In this case, we must set $c_3=1$ analytically:

In [26]:

# special case for a=0 where c₃=1
function cfit2(b; rtol=1e-12) # continuous-x fit, doing integrals to relative tolerance rtol
    a = 0
    A = [exp,sin] # Γ(x) is moved to right-hand side
    AᵀA = [quadgk(x -> f(x)*g(x), a,b, rtol=rtol)[1] for f in A, g in A]
    Aᵀb = [quadgk(x -> f(x)*(1/x-gamma(x)), a,b, rtol=rtol)[1] for f in A]
    display(AᵀA)
    display(Aᵀb)
    return [AᵀA \ Aᵀb; 1] # the least-square coefficients including c₃=1
end

cfit2(1)

2×2 Array{Float64,2}:
 3.19453   0.909331
 0.909331  0.272676

2-element Array{Float64,1}:
 0.34706840472875855
 0.0736563323865726

Out[26]:

3-element Array{Float64,1}:
  0.6259463063551046
 -1.8173087923915738
  1.0

Again, these results are consistent with the $\boxed{c \approx (0.626, -1.817, 1.0)}$ results that we obtained in part (b). Again, we see that our $2\times 2$ matrix $A^*A$ is well-conditioned.

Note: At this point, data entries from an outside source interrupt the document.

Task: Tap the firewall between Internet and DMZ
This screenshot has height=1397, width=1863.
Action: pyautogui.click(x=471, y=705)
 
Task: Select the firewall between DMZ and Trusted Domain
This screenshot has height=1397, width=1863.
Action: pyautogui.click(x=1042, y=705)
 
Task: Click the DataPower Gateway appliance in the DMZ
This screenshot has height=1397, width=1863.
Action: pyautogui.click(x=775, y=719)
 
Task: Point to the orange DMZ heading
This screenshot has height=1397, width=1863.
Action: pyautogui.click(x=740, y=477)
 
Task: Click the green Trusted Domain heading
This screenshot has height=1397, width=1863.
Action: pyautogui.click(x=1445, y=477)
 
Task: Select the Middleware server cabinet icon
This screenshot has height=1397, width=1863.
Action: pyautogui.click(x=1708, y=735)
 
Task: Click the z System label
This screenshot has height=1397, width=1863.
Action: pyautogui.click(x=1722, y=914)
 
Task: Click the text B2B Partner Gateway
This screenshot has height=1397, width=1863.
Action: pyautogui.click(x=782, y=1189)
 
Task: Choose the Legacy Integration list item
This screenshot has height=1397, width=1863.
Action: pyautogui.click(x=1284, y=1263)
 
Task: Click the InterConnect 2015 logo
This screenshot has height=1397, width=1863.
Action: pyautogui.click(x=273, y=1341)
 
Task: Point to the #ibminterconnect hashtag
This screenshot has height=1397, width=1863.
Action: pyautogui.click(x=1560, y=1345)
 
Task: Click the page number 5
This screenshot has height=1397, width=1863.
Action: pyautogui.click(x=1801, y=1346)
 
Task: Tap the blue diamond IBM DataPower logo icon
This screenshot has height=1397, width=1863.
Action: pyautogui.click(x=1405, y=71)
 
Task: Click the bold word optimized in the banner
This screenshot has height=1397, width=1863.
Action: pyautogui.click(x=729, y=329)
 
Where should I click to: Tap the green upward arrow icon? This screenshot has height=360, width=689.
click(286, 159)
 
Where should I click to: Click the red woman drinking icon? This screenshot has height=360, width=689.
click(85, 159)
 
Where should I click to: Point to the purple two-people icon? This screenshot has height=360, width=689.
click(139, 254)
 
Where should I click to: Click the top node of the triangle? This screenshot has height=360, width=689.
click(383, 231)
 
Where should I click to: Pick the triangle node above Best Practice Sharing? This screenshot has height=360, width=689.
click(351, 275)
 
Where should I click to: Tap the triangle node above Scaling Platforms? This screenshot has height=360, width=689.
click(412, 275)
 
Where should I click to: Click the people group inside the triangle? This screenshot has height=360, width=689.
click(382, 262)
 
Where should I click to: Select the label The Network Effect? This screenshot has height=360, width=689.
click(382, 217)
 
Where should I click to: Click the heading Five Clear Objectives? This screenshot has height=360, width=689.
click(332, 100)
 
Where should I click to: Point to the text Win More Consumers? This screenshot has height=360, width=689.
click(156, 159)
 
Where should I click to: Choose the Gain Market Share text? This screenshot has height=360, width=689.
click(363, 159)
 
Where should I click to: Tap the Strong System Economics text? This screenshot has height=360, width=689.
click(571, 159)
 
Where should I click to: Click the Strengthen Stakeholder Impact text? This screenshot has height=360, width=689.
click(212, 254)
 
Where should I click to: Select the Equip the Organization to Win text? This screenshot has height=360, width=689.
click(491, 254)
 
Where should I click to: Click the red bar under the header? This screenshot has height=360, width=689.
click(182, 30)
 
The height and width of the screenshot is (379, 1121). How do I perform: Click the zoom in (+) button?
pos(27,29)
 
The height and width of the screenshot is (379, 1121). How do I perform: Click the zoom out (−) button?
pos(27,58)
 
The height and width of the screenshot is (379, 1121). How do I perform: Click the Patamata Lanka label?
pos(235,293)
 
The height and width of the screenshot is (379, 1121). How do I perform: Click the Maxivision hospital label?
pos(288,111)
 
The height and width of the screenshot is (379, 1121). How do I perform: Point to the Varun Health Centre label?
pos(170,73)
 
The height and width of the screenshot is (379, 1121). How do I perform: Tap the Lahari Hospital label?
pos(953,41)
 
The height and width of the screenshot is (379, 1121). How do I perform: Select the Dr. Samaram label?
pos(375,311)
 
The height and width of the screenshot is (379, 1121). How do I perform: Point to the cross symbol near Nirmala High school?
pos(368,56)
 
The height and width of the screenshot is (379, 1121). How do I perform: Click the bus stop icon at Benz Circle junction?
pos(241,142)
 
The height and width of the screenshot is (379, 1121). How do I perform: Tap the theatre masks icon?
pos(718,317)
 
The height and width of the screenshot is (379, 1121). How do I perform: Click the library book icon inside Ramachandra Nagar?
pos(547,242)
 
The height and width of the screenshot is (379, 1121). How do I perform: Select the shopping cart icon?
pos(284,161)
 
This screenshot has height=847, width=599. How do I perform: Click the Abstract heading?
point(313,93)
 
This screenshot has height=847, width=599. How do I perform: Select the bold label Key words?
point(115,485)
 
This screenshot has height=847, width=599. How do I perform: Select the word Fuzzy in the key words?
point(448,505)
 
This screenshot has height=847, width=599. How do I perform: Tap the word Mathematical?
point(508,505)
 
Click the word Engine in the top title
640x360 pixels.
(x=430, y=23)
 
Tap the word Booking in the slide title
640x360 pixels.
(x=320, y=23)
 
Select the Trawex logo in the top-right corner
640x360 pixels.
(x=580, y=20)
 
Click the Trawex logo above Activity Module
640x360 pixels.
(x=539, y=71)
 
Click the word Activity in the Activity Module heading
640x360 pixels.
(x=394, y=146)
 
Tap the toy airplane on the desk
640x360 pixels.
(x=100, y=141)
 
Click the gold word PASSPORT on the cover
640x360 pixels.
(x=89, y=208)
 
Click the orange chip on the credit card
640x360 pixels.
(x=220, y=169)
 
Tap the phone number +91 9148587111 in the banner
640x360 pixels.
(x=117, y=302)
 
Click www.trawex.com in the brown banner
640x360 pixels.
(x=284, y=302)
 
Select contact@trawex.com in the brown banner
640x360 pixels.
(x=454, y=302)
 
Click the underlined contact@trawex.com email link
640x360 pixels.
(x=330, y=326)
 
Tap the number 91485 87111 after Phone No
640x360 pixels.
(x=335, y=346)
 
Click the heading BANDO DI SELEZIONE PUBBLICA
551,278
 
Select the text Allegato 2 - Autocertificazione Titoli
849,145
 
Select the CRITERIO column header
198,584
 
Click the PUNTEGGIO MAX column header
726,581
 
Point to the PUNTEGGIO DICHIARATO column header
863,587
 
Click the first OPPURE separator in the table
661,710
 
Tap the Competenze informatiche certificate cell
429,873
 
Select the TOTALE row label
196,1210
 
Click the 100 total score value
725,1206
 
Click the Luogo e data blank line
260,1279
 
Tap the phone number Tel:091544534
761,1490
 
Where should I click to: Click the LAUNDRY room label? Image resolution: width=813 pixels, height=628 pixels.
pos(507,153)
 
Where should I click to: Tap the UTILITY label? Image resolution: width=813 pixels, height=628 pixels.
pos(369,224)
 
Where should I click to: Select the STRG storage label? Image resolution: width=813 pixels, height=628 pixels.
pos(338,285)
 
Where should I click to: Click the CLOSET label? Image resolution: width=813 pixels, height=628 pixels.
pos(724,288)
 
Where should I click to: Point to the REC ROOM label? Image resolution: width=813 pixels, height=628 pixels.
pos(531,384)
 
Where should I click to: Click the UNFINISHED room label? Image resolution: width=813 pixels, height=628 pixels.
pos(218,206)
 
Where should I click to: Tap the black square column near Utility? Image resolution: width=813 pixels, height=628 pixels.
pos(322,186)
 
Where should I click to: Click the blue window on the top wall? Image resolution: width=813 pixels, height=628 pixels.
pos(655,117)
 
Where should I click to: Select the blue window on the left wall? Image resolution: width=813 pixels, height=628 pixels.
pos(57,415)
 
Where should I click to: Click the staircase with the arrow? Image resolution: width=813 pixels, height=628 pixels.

(Our accuracy might still be limited by the $A^* (1/x - \Gamma(x))$ computation because of cancellation error, as noted above, unless we find a better implementation of this special function. However, we are helped by the fact that quadgk never evaluates the integrand exactly at its endpoints, and it uses a very fast-converging quadrature algorithm that doesn't even get particularly close to the endpoints for smooth integrands.)